I. The process of bipolar spindle formation

During my postdoctoral study, I identified the small molecule monastrol which inhibits the mitotic motor-protein Eg5, a tetrameric kinesin of the Kinesin-5 family. According to the current model, Eg5 cross-links antiparallel spindle microtubules and due to its plus-end directed motility drives the separation of the two spindle poles resulting in the formation of bipolar spindles. Consequently, inhibition of Eg5 by monastrol induces the formation of monopolar spindles with unseparated spindles poles at the center and the radial arrangement of chromosomes at the plus-ends of spindle microtubules.

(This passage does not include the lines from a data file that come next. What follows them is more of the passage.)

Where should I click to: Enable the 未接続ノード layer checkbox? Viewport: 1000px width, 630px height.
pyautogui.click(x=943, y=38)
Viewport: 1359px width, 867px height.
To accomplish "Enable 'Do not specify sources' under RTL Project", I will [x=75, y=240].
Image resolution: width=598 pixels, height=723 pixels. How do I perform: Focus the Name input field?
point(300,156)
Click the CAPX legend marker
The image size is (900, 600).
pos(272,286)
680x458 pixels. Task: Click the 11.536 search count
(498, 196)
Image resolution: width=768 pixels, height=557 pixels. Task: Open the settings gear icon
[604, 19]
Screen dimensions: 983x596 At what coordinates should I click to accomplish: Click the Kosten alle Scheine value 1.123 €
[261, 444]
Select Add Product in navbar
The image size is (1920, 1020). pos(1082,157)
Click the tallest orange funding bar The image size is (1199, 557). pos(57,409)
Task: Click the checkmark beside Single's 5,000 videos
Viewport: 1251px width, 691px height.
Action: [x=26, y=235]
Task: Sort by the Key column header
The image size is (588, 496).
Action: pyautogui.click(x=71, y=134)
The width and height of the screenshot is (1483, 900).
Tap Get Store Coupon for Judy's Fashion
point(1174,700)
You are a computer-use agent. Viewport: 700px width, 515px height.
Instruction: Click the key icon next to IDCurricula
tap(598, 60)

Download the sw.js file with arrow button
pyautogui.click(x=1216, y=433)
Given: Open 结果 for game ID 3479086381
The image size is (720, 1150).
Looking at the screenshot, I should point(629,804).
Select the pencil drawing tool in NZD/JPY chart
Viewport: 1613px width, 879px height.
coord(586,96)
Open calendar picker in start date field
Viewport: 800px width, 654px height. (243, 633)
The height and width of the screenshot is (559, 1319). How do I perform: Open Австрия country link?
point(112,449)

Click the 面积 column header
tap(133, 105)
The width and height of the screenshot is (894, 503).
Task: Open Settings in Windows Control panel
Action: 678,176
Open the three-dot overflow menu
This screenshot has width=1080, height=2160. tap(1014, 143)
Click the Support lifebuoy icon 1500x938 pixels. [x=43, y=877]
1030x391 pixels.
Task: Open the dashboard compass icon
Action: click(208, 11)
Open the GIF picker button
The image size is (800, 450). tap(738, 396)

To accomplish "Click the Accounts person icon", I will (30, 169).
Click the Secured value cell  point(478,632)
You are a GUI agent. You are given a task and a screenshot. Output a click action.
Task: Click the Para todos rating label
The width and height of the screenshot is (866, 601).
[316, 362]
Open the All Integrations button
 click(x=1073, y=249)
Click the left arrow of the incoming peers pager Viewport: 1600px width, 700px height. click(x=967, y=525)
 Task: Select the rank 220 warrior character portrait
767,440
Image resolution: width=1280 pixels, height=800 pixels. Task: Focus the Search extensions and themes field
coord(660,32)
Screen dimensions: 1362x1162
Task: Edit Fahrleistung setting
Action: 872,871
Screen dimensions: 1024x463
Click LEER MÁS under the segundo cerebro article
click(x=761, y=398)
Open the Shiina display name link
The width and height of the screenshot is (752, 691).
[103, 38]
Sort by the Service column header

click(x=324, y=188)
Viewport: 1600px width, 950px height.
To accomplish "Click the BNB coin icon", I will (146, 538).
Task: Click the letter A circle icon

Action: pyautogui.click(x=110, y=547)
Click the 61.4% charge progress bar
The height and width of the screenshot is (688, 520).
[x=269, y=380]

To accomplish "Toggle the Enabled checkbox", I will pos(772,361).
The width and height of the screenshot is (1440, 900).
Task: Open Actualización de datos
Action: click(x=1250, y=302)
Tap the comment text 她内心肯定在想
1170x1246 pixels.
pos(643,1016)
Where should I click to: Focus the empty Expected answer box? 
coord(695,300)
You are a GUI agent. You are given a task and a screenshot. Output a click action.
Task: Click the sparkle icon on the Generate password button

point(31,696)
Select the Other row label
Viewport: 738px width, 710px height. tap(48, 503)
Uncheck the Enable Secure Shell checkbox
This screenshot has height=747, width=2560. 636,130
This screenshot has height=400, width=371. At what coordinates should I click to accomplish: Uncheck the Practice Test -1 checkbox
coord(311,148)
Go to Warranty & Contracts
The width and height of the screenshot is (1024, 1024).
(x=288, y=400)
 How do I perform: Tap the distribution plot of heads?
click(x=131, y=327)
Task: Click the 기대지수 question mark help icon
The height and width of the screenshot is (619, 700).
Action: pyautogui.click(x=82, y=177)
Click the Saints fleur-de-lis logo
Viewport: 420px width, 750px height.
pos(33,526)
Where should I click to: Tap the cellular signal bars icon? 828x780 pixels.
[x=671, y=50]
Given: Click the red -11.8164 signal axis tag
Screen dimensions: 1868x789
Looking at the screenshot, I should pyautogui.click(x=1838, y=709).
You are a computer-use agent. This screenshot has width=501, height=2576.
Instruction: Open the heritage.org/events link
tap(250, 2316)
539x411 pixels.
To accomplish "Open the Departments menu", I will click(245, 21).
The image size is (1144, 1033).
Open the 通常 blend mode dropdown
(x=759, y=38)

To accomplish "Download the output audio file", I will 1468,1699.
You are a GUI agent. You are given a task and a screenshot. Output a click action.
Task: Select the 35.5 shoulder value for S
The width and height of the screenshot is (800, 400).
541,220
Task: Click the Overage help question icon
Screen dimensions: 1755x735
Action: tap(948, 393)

To better understand the process of spindle formation, we performed a chemical biology suppression screen to identify small molecules that rescue spindle bipolarity in monastrol-treated BSC-1 cells. By screening a 17.000 member pharmacophore library  we identified several compounds that induced spindle bipolarity in Eg5-inhibited cells. Notably, these compounds also induce the formation of bipolar spindles in BSC-1 cells depleted of Eg5 indicating that the small molecules do not interfere with the inhibitory effect of monastrol but rather functionally rescue spindle bipolarity in cells lacking Eg5 activity. Currently, we are performing affinity chromatography with immobilized compounds to identify their cellular binding partners. In future studies, we plan to apply the identified compounds to gain further insights into the process of bipolar spindle formation.